Lensed UMAP provides three methods that apply lens-functions to a UMAP model. Lens functions can be used to untangle embeddings along a particular dimension. This dimension may be part of the data, or come from another information source. Using lens functions, analysts can update their UMAP models to the questions they are investigating, effectively viewing their data from different perspectives.

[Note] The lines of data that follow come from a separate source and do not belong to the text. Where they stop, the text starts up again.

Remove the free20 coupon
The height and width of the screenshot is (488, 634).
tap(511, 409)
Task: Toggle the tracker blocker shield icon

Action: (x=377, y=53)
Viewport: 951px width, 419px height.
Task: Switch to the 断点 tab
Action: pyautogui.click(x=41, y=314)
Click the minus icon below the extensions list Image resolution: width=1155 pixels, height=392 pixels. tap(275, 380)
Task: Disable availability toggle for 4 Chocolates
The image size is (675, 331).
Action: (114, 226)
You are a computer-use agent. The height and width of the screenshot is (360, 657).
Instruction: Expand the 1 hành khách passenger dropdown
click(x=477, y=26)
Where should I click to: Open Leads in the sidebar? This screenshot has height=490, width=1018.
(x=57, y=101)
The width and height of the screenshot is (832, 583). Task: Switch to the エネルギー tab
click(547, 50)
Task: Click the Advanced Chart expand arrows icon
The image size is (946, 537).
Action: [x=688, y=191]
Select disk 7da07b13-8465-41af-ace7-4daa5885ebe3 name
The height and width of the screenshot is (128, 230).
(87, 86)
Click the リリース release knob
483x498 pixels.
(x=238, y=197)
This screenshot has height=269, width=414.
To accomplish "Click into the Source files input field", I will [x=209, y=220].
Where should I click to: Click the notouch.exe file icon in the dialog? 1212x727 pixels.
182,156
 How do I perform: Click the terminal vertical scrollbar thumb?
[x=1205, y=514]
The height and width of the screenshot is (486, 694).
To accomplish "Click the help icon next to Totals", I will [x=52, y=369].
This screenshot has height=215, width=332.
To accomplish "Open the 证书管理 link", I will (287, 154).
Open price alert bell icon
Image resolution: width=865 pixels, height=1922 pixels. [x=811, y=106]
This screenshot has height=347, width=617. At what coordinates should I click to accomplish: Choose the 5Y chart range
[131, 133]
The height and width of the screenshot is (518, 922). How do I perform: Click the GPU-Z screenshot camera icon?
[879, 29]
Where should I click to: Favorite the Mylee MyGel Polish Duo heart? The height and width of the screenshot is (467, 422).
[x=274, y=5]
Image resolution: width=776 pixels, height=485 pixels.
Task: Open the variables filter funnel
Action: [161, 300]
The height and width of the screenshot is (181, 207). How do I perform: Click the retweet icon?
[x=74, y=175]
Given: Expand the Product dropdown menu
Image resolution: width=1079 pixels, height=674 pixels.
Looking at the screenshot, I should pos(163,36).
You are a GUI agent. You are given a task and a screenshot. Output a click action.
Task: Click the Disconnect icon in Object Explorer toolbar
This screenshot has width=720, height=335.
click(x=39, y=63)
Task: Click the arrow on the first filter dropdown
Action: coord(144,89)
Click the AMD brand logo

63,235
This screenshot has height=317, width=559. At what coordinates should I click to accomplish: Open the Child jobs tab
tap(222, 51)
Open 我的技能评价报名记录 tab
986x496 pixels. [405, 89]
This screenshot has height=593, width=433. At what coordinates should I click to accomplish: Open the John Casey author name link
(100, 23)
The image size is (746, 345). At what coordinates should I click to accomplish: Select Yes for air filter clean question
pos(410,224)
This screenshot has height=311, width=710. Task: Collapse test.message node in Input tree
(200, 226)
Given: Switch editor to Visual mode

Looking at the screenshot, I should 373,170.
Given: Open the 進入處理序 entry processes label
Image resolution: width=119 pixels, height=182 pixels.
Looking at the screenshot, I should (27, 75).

The lensed UMAP package provides functions that operate on (fitted) UMAP objects.
import numpy as np
import pandas as pd
from umap import UMAP
import lensed_umap as lu
import matplotlib.pyplot as plt
# Load data and extract lens
df = pd.read_csv("./data/five_circles.csv", header=0)
lens = np.log(df.hue)
# Compute initial UMAP model
projector = UMAP(
repulsion_strength=0.1, # To avoid tears in projection that
negative_sample_rate=2, # are not in the modelled graph!
).fit(df[["x", "y"]])
# Draw intial model
x, y = lu.extract_embedding(projector)
plt.scatter(x, y, 2, lens, cmap="viridis")
plt.axis("off")
plt.show()
# Apply a global lens
lensed = lu.apply_lens(projector, lens, resolution=6)
x, y = lu.extract_embedding(lensed)
plt.scatter(x, y, 2, lens, cmap="viridis")
plt.axis("off")
plt.show()
A notebook demonstrating how the package works is available at How lensed UMAP Works. The other notebooks demonstrate lenses on several data sets and contain the analyses presented in our paper. The datasets we used as input and the data generated by our notebooks are stored using git lfs, which turns the files in this repository into versioned links to the actual data files. Their documentation explains how to retrieve the actual data files.
lensed_umap
is available on PyPI:
pip install lensed_umap
A scientific paper describing our work is available on Arxiv:
@misc{bot2024lens,
title={Lens functions for exploring UMAP Projections with Domain Knowledge},
author={Daniel M. Bot and Jan Aerts},
year={2024},
eprint={2405.09204},
archivePrefix={arXiv},
primaryClass={cs.LG}
}
The lensed UMAP package has a 3-Clause BSD license.